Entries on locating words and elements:

________________

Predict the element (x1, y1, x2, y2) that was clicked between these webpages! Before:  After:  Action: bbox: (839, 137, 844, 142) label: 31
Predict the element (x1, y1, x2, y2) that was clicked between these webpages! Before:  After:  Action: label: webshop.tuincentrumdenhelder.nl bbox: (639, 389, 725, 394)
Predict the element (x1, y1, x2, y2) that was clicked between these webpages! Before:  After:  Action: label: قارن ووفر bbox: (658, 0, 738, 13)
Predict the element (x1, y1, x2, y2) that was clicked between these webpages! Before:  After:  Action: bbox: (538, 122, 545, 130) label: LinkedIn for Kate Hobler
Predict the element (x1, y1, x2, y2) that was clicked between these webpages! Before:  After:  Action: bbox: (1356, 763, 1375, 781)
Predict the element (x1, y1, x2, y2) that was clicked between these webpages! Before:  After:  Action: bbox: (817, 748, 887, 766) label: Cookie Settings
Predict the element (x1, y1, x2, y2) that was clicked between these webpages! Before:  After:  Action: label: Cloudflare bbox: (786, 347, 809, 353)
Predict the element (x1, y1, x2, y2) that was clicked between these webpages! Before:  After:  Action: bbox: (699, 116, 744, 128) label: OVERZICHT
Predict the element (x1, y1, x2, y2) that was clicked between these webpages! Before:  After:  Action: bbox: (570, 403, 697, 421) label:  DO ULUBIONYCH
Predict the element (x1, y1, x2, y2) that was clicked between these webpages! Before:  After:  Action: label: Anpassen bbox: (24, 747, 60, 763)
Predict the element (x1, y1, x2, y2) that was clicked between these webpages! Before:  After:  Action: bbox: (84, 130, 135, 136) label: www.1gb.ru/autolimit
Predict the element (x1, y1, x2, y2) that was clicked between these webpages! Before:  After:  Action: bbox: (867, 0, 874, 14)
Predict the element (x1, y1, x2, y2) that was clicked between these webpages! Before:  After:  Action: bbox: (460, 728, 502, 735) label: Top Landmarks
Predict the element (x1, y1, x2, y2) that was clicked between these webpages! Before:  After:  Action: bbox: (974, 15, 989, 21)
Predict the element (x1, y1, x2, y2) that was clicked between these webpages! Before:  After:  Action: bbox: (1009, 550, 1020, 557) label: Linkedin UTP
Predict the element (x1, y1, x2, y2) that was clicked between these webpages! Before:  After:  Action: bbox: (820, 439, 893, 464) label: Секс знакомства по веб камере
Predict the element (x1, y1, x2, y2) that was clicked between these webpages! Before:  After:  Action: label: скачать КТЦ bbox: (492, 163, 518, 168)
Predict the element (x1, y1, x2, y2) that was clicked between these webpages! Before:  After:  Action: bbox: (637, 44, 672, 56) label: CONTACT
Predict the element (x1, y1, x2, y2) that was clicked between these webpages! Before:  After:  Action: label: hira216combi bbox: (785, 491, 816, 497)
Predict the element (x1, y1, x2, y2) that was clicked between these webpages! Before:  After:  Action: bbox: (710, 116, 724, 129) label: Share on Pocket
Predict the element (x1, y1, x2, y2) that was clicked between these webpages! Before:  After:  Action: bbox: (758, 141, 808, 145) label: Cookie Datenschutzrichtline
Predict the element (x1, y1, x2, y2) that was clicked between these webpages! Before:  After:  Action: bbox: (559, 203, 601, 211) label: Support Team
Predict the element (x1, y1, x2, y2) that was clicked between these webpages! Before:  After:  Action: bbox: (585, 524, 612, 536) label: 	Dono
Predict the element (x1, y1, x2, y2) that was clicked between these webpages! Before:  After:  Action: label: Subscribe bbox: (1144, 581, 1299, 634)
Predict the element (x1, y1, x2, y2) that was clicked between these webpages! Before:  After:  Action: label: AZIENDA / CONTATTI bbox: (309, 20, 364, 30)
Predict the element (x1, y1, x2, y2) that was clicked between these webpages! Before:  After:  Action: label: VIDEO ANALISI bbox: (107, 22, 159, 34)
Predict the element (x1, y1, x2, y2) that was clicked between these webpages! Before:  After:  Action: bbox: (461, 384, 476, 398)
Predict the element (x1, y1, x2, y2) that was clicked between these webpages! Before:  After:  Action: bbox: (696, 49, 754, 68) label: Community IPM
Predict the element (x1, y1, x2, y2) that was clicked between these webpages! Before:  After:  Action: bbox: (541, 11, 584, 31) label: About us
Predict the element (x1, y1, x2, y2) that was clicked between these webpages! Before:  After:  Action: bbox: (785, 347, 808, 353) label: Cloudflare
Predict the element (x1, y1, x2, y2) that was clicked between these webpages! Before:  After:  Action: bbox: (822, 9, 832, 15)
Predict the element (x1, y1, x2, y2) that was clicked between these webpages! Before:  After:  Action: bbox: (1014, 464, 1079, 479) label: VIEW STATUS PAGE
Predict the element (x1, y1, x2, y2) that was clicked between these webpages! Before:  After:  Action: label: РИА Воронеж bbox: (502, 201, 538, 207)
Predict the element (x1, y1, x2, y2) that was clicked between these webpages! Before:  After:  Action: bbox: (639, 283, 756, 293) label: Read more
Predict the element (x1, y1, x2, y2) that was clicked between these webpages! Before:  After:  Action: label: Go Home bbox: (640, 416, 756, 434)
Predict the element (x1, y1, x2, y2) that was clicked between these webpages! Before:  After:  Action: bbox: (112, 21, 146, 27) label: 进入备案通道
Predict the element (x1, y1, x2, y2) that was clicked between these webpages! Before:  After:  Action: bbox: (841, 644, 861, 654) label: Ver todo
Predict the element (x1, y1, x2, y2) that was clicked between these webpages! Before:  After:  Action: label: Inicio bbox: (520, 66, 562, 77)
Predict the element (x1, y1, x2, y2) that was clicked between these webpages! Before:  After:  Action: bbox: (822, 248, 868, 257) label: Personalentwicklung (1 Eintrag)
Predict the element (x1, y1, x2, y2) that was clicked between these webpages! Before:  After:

________________

-- TASK GOAL --
Return every one of the rows above verbatim, changing nothing.

-- RESPONSE TO THE EXERCISE --
Predict the element (x1, y1, x2, y2) that was clicked between these webpages! Before:  After:  Action: bbox: (839, 137, 844, 142) label: 31
Predict the element (x1, y1, x2, y2) that was clicked between these webpages! Before:  After:  Action: label: webshop.tuincentrumdenhelder.nl bbox: (639, 389, 725, 394)
Predict the element (x1, y1, x2, y2) that was clicked between these webpages! Before:  After:  Action: label: قارن ووفر bbox: (658, 0, 738, 13)
Predict the element (x1, y1, x2, y2) that was clicked between these webpages! Before:  After:  Action: bbox: (538, 122, 545, 130) label: LinkedIn for Kate Hobler
Predict the element (x1, y1, x2, y2) that was clicked between these webpages! Before:  After:  Action: bbox: (1356, 763, 1375, 781)
Predict the element (x1, y1, x2, y2) that was clicked between these webpages! Before:  After:  Action: bbox: (817, 748, 887, 766) label: Cookie Settings
Predict the element (x1, y1, x2, y2) that was clicked between these webpages! Before:  After:  Action: label: Cloudflare bbox: (786, 347, 809, 353)
Predict the element (x1, y1, x2, y2) that was clicked between these webpages! Before:  After:  Action: bbox: (699, 116, 744, 128) label: OVERZICHT
Predict the element (x1, y1, x2, y2) that was clicked between these webpages! Before:  After:  Action: bbox: (570, 403, 697, 421) label:  DO ULUBIONYCH
Predict the element (x1, y1, x2, y2) that was clicked between these webpages! Before:  After:  Action: label: Anpassen bbox: (24, 747, 60, 763)
Predict the element (x1, y1, x2, y2) that was clicked between these webpages! Before:  After:  Action: bbox: (84, 130, 135, 136) label: www.1gb.ru/autolimit
Predict the element (x1, y1, x2, y2) that was clicked between these webpages! Before:  After:  Action: bbox: (867, 0, 874, 14)
Predict the element (x1, y1, x2, y2) that was clicked between these webpages! Before:  After:  Action: bbox: (460, 728, 502, 735) label: Top Landmarks
Predict the element (x1, y1, x2, y2) that was clicked between these webpages! Before:  After:  Action: bbox: (974, 15, 989, 21)
Predict the element (x1, y1, x2, y2) that was clicked between these webpages! Before:  After:  Action: bbox: (1009, 550, 1020, 557) label: Linkedin UTP
Predict the element (x1, y1, x2, y2) that was clicked between these webpages! Before:  After:  Action: bbox: (820, 439, 893, 464) label: Секс знакомства по веб камере
Predict the element (x1, y1, x2, y2) that was clicked between these webpages! Before:  After:  Action: label: скачать КТЦ bbox: (492, 163, 518, 168)
Predict the element (x1, y1, x2, y2) that was clicked between these webpages! Before:  After:  Action: bbox: (637, 44, 672, 56) label: CONTACT
Predict the element (x1, y1, x2, y2) that was clicked between these webpages! Before:  After:  Action: label: hira216combi bbox: (785, 491, 816, 497)
Predict the element (x1, y1, x2, y2) that was clicked between these webpages! Before:  After:  Action: bbox: (710, 116, 724, 129) label: Share on Pocket
Predict the element (x1, y1, x2, y2) that was clicked between these webpages! Before:  After:  Action: bbox: (758, 141, 808, 145) label: Cookie Datenschutzrichtline
Predict the element (x1, y1, x2, y2) that was clicked between these webpages! Before:  After:  Action: bbox: (559, 203, 601, 211) label: Support Team
Predict the element (x1, y1, x2, y2) that was clicked between these webpages! Before:  After:  Action: bbox: (585, 524, 612, 536) label: 	Dono
Predict the element (x1, y1, x2, y2) that was clicked between these webpages! Before:  After:  Action: label: Subscribe bbox: (1144, 581, 1299, 634)
Predict the element (x1, y1, x2, y2) that was clicked between these webpages! Before:  After:  Action: label: AZIENDA / CONTATTI bbox: (309, 20, 364, 30)
Predict the element (x1, y1, x2, y2) that was clicked between these webpages! Before:  After:  Action: label: VIDEO ANALISI bbox: (107, 22, 159, 34)
Predict the element (x1, y1, x2, y2) that was clicked between these webpages! Before:  After:  Action: bbox: (461, 384, 476, 398)
Predict the element (x1, y1, x2, y2) that was clicked between these webpages! Before:  After:  Action: bbox: (696, 49, 754, 68) label: Community IPM
Predict the element (x1, y1, x2, y2) that was clicked between these webpages! Before:  After:  Action: bbox: (541, 11, 584, 31) label: About us
Predict the element (x1, y1, x2, y2) that was clicked between these webpages! Before:  After:  Action: bbox: (785, 347, 808, 353) label: Cloudflare
Predict the element (x1, y1, x2, y2) that was clicked between these webpages! Before:  After:  Action: bbox: (822, 9, 832, 15)
Predict the element (x1, y1, x2, y2) that was clicked between these webpages! Before:  After:  Action: bbox: (1014, 464, 1079, 479) label: VIEW STATUS PAGE
Predict the element (x1, y1, x2, y2) that was clicked between these webpages! Before:  After:  Action: label: РИА Воронеж bbox: (502, 201, 538, 207)
Predict the element (x1, y1, x2, y2) that was clicked between these webpages! Before:  After:  Action: bbox: (639, 283, 756, 293) label: Read more
Predict the element (x1, y1, x2, y2) that was clicked between these webpages! Before:  After:  Action: label: Go Home bbox: (640, 416, 756, 434)
Predict the element (x1, y1, x2, y2) that was clicked between these webpages! Before:  After:  Action: bbox: (112, 21, 146, 27) label: 进入备案通道
Predict the element (x1, y1, x2, y2) that was clicked between these webpages! Before:  After:  Action: bbox: (841, 644, 861, 654) label: Ver todo
Predict the element (x1, y1, x2, y2) that was clicked between these webpages! Before:  After:  Action: label: Inicio bbox: (520, 66, 562, 77)
Predict the element (x1, y1, x2, y2) that was clicked between these webpages! Before:  After:  Action: bbox: (822, 248, 868, 257) label: Personalentwicklung (1 Eintrag)
Predict the element (x1, y1, x2, y2) that was clicked between these webpages! Before:  After:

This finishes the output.